At a Donald Trump rally, supporters call for the death of Hillary Clinton.

Jamelle Bouie/Flickr

They’ve got murder on their minds now.

At the previous Donald Trump rally I’d attended, in Greensboro, North Carolina, Hillary Clinton was called a “bitch” more times that I could count. “Trump That Bitch” was the most common refrain. They shouted it from the rafters, wore T-shirts emblazoned with it. But at a rally in Raleigh on Tuesday night, a new cry rang out:

“Hang that bitch!”

The anger among Trump supporters toward the presumptive Democratic nominee apparently had escalated in the past month, perhaps especially so after FBI Director James Comey announced on Tuesday morning that he would not seek criminal charges against Clinton over her email scandal. This was a travesty against justice, obvious proof of corruption. As Trump said on stage, “Today is the best evidence ever, that we’ve seen, that our system is absolutely, totally rigged.”

Clinton might have escaped criminal justice, but this mob had a different kind of justice in mind. Trumping that bitch was no longer good enough. Now they wanted her dead.

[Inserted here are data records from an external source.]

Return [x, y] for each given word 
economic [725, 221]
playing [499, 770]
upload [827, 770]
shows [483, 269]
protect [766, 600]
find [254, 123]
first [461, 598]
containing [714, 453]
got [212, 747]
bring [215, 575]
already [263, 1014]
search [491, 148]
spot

I’d just come from Charlotte, where I mingled with Hillary Clinton supporters in a line that extended a half a mile away from the Convention Center. They were relieved that the FBI had decided not to indict their candidate, and fearful of a Donald Trump presidency. But they expressed that fear a little differently than their counterparts: with buttons and stickers reading “Love Trumps Hate.”

I didn’t get into that rally; the turnout was overwhelming. So I drove the hundred and sixty miles to Raleigh. Given the reaction to my last report from a Trump rally, and that the campaign’s social media director, Dan Scavino Jr., had blocked me on Twitter, I wondered whether I’d get inside this rally either. But within minutes of standing in the line outside the Duke Energy Center for the Performing Arts, a vendor came by with a backpack full of “Make America Great Again” hats. The standard red one went for twenty dollars and worked just fine.


The first time I heard someone yell “Hang that bitch!” was during a speech by Trump policy advisor Stephen Miller. I heard “hang that bitch” at least twice more during Trump’s speech, remarks that led to the crowd’s calls for Comey to be fired. Trump alleged that former President Bill Clinton had tampered with the FBI’s investigation, and that Hillary had used her position as secretary of state to line her pockets and singlehandedly destabilize the Middle East.

While Trump made the latter case, a man stood up and yelled, “Hang Hillary!”

“Yeah!” another shouted.

A smattering of applause.

Nearly six years have passed since I last heard, in person, somebody call for the death of a politician. I was at a Tea Party informational meeting at the Greene County Fairgrounds outside Bloomfield, Indiana, back when Obamacare was still a dirty word. Speakers equated President Barack Obama with Mao Zedong and Joseph Stalin. They alluded to the Great Famine and the Great Purge. If Obama had his way, they argued, we should all be ready to report to work camps. After the presentation, I listened to farmers and factory workers alike wonder whether to take up arms and march on Washington. If the time had come, as one speaker put it, to “refresh the tree of liberty with the blood of tyrants.”

There was a similar mood at Trump’s rally in Raleigh—the notion that extraordinary circumstances call for extraordinary means. For bloodshed. Trump himself implied as much when he invoked Saddam Hussein approvingly. “Saddam Hussein was a bad guy, right?” Trump said. “He was a bad guy, a really bad guy. But you know what he did well? He killed terrorists.”


He whipped his fans into a frenzy, and now they spilled into the streets, where media and protestors awaited.

“So let me get this straight,” one man fumed. “They get a fucking safe zone, but we don’t? Where do we get our free speech, bitches?”

When the protestors chanted, “Hey hey, ho ho, Donald Trump has got to go,” his supporters amended it: “Hey hey, ho ho, (she’s a ho), Hillary Clinton has got to go (to prison).”

Meanwhile, a man with a copy of The Art of the Deal in his back pocket was ranting to a local TV reporter about Clinton’s private email server. He said Clinton should be “shot, executed” for “high treason.”

I walked the streets of Raleigh and heard laugher echoing through the blocks. There were Trump supporters eating food in the plazas. Trump supporters loitering in front of hotels and smoking while waiting for cabs. Some were debating their best insults to the protestors, and how they would’ve liked to have gotten their hands on them.

Later that night, in a frenzy himself, the architect of this bloodlust would tweet that “Crooked Hillary” got away with “murder.”